(GIVEN EXERCISE):
Starting at the top of the listing and ending at the line that contains "(x=129, y=22)", write out every line again, requests included, and shift each coordinate in the answers by -71.

(begin)

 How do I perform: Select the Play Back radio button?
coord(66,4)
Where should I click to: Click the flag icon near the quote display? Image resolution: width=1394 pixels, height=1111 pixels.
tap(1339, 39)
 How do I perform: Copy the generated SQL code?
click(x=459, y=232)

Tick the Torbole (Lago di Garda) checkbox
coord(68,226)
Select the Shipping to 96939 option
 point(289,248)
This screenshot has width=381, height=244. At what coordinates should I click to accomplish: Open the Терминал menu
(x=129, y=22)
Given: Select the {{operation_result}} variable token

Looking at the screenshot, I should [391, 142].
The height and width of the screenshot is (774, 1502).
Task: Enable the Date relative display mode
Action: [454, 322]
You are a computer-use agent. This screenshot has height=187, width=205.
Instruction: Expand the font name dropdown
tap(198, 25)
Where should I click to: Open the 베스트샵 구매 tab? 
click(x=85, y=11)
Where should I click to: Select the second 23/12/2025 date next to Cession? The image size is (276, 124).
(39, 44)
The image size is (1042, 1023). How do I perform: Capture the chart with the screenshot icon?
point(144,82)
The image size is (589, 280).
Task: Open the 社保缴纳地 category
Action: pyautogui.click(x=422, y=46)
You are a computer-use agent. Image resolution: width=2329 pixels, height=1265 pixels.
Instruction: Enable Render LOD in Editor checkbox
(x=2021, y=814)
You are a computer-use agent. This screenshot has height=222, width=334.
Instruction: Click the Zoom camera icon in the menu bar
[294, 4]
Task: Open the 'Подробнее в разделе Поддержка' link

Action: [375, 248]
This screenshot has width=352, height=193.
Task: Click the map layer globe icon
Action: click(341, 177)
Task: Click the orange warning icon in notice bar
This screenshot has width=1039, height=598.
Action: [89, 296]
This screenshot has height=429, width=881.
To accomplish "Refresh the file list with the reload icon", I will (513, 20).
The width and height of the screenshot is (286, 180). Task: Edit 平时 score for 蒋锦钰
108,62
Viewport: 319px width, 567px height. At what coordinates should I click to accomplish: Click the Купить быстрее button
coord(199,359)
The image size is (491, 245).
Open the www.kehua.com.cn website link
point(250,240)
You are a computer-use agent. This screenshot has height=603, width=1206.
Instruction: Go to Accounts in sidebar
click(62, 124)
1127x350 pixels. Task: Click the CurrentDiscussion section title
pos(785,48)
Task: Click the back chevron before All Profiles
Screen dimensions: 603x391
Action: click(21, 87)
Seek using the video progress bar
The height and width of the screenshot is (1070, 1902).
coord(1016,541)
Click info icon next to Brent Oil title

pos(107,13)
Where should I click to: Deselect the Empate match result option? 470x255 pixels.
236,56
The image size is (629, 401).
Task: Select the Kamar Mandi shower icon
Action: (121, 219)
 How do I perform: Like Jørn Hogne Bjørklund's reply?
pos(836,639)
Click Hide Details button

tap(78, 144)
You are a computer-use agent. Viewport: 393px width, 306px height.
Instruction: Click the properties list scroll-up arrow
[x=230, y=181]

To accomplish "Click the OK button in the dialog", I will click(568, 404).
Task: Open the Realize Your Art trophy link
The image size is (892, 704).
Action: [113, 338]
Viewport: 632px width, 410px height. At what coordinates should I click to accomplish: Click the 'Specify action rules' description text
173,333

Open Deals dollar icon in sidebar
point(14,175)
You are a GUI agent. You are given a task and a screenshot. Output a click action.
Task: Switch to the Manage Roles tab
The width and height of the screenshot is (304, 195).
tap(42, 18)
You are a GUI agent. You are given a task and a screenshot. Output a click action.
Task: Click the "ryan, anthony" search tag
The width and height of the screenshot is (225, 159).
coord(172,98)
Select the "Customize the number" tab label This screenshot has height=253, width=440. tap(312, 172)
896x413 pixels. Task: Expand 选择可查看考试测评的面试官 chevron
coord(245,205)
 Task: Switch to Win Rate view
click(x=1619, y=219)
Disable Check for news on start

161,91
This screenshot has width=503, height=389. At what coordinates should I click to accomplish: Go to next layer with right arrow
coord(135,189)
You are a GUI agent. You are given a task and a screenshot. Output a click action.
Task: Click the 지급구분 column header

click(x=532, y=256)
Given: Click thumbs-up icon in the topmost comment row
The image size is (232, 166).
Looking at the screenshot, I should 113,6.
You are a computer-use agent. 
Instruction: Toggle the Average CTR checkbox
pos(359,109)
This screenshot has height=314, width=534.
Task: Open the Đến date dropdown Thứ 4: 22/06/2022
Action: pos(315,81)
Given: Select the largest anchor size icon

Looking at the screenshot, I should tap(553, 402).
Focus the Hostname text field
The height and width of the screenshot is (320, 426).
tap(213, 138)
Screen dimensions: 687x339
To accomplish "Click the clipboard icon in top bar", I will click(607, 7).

(end)

(COMPLETE ANSWER):
 How do I perform: Select the Play Back radio button?
coord(-5,-67)
Where should I click to: Click the flag icon near the quote display? Image resolution: width=1394 pixels, height=1111 pixels.
tap(1268, -32)
 How do I perform: Copy the generated SQL code?
click(x=388, y=161)

Tick the Torbole (Lago di Garda) checkbox
coord(-3,155)
Select the Shipping to 96939 option
 point(218,177)
This screenshot has width=381, height=244. At what coordinates should I click to accomplish: Open the Терминал menu
(x=58, y=-49)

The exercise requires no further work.